Design Philosophy and Features for v3+¶
Here we describe in broad terms the design philosophy of the new 21cmFAST
,
and some of its new features.
This is useful to get an initial bearing of how to go about using 21cmFAST
, though
most likely the tutorials will be better for that.
It is also useful for those who have used the “old” 21cmFAST
(versions 2.1 and less)
and want to know why they should use this new version (and how to convert).
In doing so, we’ll go over some of the key features of 21cmFAST
v3+.
To get a more in-depth view of all the options and features available, look at the
very thorough API Reference.
Design Philosophy¶
The goal of v3 of 21cmFAST
is to provide the same computational efficiency and
scientific features of the previous generations, but packaged in a form that adopts the
best modern programming standards, including:
simple installation
comprehensive documentation
comprehensive test suite
more modular code
standardised code formatting
truly open-source and collaborative design (via Github)
Partly to enable these standards, and partly due to the many extra benefits it brings, v3 also has the major distinction of being wrapped entirely in Python. The extra benefits brought by this include:
a native python library interface (eg. get your output box directly as a
numpy
array).better file-writing, into the HDF5 format, which saves metadata along with the box data.
a caching system so that the same data never has to be calculated twice.
reproducibility: know which exact version of
21cmFAST
, with what parameters, produced a given dataset.significantly improved warnings and error checking/propagation.
simplicity for adding new additional effects, and inserting them in the calculation pipeline.
We hope that additional features and benefits will be found by the growing community
of 21cmFAST
developers and users.
How it Works¶
v3 is not a complete rewrite of 21cmFAST
. Most of the C-code of previous versions
is kept, though it has been modularised and modified in many places.
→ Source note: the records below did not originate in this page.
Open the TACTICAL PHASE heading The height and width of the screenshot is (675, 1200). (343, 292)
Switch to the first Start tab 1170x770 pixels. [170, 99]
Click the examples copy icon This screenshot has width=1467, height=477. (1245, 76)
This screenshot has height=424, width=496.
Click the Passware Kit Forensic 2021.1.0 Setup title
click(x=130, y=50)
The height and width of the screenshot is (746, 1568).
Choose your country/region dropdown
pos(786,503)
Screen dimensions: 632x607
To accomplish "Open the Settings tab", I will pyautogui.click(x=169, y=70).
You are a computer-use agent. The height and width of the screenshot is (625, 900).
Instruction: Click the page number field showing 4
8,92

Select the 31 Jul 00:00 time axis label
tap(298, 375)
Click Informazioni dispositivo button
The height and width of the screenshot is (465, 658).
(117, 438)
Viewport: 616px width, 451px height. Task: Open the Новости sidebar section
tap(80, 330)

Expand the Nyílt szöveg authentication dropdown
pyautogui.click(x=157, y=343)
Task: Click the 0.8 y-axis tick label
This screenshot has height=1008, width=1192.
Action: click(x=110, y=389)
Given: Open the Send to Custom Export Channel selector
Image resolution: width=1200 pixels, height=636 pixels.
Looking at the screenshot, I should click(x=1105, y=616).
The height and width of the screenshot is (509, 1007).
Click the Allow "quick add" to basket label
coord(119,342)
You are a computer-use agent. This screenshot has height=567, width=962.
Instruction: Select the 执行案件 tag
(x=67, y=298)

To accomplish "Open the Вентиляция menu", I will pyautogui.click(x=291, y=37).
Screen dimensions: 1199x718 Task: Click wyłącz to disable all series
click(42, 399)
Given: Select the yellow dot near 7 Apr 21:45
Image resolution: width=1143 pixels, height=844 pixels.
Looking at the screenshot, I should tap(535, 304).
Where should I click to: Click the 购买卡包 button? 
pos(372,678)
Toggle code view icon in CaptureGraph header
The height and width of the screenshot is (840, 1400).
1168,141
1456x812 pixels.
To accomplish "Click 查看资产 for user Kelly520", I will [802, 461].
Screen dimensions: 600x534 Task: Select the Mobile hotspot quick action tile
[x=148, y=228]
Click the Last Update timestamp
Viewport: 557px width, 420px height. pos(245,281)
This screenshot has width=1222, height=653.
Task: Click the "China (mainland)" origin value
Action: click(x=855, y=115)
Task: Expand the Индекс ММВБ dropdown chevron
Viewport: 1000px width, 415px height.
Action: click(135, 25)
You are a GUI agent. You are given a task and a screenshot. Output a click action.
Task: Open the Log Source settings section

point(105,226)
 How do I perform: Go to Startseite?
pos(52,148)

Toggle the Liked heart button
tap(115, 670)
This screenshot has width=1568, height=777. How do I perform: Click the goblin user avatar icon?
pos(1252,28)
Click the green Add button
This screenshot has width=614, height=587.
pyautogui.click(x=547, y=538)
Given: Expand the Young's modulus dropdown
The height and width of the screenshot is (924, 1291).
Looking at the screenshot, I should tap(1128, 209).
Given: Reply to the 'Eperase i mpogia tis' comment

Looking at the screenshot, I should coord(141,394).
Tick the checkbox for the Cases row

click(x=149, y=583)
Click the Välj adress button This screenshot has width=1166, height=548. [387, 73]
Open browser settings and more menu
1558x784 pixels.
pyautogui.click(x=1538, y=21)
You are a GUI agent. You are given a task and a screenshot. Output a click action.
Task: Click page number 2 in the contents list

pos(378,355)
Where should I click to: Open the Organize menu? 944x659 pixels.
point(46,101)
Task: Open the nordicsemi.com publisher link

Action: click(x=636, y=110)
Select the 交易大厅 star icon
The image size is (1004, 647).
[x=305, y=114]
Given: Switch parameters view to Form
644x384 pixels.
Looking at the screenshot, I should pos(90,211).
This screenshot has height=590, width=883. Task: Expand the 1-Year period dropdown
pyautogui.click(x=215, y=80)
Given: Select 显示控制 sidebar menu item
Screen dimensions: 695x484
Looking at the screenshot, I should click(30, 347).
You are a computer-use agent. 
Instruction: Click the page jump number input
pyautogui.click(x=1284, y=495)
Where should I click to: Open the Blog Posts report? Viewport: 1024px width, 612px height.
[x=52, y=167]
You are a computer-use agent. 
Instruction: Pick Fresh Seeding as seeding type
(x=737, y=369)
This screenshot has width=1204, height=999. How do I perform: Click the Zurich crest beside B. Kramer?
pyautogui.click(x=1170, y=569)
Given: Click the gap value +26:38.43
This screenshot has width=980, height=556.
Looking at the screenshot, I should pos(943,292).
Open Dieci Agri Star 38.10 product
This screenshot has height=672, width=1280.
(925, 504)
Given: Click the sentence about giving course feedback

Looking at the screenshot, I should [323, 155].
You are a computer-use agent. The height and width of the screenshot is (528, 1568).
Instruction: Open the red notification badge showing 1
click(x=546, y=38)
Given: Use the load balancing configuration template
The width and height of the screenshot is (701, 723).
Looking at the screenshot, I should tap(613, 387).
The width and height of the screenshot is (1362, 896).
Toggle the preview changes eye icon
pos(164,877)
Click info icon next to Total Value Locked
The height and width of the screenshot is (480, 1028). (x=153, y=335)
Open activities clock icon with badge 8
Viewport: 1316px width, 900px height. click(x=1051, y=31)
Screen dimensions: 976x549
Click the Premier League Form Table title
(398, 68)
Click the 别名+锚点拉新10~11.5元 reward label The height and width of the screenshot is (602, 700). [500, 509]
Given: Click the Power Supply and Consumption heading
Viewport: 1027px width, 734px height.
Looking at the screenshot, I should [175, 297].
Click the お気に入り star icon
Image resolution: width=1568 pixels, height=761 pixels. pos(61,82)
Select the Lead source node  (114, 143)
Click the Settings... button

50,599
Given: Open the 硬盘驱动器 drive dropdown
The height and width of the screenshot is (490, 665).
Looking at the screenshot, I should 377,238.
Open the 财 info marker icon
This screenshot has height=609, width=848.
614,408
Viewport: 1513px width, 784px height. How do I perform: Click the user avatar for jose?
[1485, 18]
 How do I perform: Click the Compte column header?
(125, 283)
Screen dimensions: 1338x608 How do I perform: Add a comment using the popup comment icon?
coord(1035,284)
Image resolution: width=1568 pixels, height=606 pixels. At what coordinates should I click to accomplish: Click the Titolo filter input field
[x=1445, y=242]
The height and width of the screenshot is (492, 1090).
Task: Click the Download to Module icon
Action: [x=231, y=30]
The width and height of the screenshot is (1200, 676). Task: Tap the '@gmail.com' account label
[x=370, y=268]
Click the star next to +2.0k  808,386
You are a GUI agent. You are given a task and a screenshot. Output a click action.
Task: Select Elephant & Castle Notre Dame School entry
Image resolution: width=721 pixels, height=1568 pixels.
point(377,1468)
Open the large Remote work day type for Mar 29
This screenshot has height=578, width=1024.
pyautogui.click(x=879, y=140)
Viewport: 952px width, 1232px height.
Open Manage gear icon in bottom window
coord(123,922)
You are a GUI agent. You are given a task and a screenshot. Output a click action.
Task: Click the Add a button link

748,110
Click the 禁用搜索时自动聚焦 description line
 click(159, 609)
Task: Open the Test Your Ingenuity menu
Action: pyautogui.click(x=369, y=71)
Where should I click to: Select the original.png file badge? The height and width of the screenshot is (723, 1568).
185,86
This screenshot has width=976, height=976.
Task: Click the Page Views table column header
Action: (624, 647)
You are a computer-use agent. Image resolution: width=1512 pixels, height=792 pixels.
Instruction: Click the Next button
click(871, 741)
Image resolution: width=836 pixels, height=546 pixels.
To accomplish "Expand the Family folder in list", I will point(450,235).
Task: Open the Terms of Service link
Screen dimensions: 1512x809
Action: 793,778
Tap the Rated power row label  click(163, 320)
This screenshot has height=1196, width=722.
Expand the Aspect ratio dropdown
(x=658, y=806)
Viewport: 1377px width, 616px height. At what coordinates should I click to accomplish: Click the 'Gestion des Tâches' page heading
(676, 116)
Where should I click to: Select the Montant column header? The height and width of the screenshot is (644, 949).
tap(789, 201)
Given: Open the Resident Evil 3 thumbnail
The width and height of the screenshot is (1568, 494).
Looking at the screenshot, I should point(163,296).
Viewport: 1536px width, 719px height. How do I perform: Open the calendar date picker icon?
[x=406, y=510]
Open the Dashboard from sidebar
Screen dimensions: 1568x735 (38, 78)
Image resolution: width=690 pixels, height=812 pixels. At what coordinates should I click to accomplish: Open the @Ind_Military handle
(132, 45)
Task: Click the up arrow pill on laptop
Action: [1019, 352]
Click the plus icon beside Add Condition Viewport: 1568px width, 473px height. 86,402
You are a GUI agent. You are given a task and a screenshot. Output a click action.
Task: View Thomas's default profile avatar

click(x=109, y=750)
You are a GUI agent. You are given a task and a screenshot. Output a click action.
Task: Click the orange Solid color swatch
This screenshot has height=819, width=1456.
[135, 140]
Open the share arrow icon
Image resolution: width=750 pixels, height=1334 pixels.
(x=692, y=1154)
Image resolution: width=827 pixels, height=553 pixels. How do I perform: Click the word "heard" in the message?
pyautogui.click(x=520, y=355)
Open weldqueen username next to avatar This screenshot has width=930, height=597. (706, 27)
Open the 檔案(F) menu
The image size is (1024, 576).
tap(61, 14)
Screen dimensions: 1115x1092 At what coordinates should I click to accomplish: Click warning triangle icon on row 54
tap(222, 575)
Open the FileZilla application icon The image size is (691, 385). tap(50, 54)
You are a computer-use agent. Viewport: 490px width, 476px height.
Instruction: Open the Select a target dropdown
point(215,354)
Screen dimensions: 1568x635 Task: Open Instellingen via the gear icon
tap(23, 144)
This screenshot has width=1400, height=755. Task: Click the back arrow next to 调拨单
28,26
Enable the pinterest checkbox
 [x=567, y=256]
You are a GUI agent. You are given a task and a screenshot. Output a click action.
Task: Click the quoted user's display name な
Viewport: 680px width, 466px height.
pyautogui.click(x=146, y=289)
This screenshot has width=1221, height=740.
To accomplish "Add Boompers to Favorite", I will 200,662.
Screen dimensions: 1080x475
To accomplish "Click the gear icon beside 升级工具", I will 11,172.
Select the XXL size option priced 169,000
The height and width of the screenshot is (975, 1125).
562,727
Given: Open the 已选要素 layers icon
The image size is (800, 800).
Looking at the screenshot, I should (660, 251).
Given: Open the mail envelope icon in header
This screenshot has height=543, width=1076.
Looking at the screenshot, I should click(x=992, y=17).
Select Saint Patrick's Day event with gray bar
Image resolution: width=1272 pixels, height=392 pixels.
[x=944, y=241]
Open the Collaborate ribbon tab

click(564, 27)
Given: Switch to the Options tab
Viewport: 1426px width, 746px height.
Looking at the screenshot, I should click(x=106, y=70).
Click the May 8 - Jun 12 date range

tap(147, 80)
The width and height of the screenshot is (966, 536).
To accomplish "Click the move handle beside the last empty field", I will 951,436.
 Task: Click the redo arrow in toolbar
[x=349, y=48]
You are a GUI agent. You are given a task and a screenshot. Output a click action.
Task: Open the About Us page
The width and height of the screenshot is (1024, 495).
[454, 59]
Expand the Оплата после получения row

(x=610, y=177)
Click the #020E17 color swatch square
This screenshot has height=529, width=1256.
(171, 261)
The fundamental
routines are the same (barring bugfixes!).
The major programs of the original version (init
, perturb
, ionize
etc.) have
been converted into modular functions in C. Furthermore, most of the global parameters
(and, more often than not, global #define
options) have been modularised and converted
into a series of input “parameter” structs
. These get passed into the functions.
Furthermore, each C function, instead of writing a bunch of files, returns an output
struct
containing all the stuff it computed.
Each of these functions and structs are wrapped in Python using the cffi
package.
CFFI compiles the C code once upon installation. Due to the fact that parameters are
now passed around to the different functions, rather than being global defines, we no
longer need to re-compile every time an option is changed. Python itself can handle
changing the parameters, and can use the outputs in whatever way the user desires.
To maintain continuity with previous versions, a CLI interface is provided (see below) that acts in a similar fashion to previous versions.
High-level configuration of 21cmFAST
can be set using the py21cmfast.config
object. It is essentially a dictionary with its key/values the parameters. To make any
changes in the object permanent, use the py21cmfast.config.write()
method.
One global configuration option is direc
, which specifies the directory in which
21cmFAST
will cache results by default (this can be overriden directly in any
function, see below for details).
Finally, 21cmFAST
contains a more robust cataloguing/caching method. Instead of
saving data with a selection of the dependent parameters written into the filename –
a method which is prone to error if a parameter which is not part of that selection is
modified – 21cmFAST
writes all data into a configurable central directory with a hash
filename unique to all parameters upon which the data depends. Each kind of dataset has
attached methods which efficiently search this central directory for matching data to be
read when necessary.
Several arguments are available for all library functions which produce such datasets
that control this output. In this way, the data that is being retrieved is always
reliably produced with the desired parameters, and users need not concern themselves
with how and where the data is saved – it can be retrieved merely by creating an empty
object with the desired parameters and calling .read()
, or even better, by calling
the function to produce the given dataset, which will by default just read it in if
available.
CLI¶
The CLI interface always starts with the command 21cmfast
, and has a number of
subcommands. To list the available subcommands, use:
$ 21cmfast --help
To get help on any subcommand, simply use:
$ 21cmfast <subcommand> --help
Any subcommand which runs some aspect of 21cmFAST
will have a --config
option,
which specifies a configuration file. This config file specifies the parameters of the
run. Furthermore, any particular parameter that can be specified in the config file can
be alternatively specified on the command line by appending the command with the
parameter name, eg.:
$ 21cmfast init --config=my_config.yml --HII_DIM=40 hlittle=0.7 --DIM 100 SIGMA_8 0.9
The above command shows the numerous ways in which these parameters can be specified (with or without leading dashes, and with or without “=”).
The CLI interface, while simple to use, does have the limitation that more complex
arguments than can be passed to the library functions are disallowed. For example,
one cannot pass a previously calculated initial conditions box to the perturb
command. However, if such a box has been calculated with the default option to write it
to disk, then it will automatically be found and used in such a situation, i.e. the
following will not re-calculate the init box:
$ 21cmfast init
$ 21cmfast perturb redshift=8.0
This means that almost all of the functionality provided in the library is accessible via the CLI.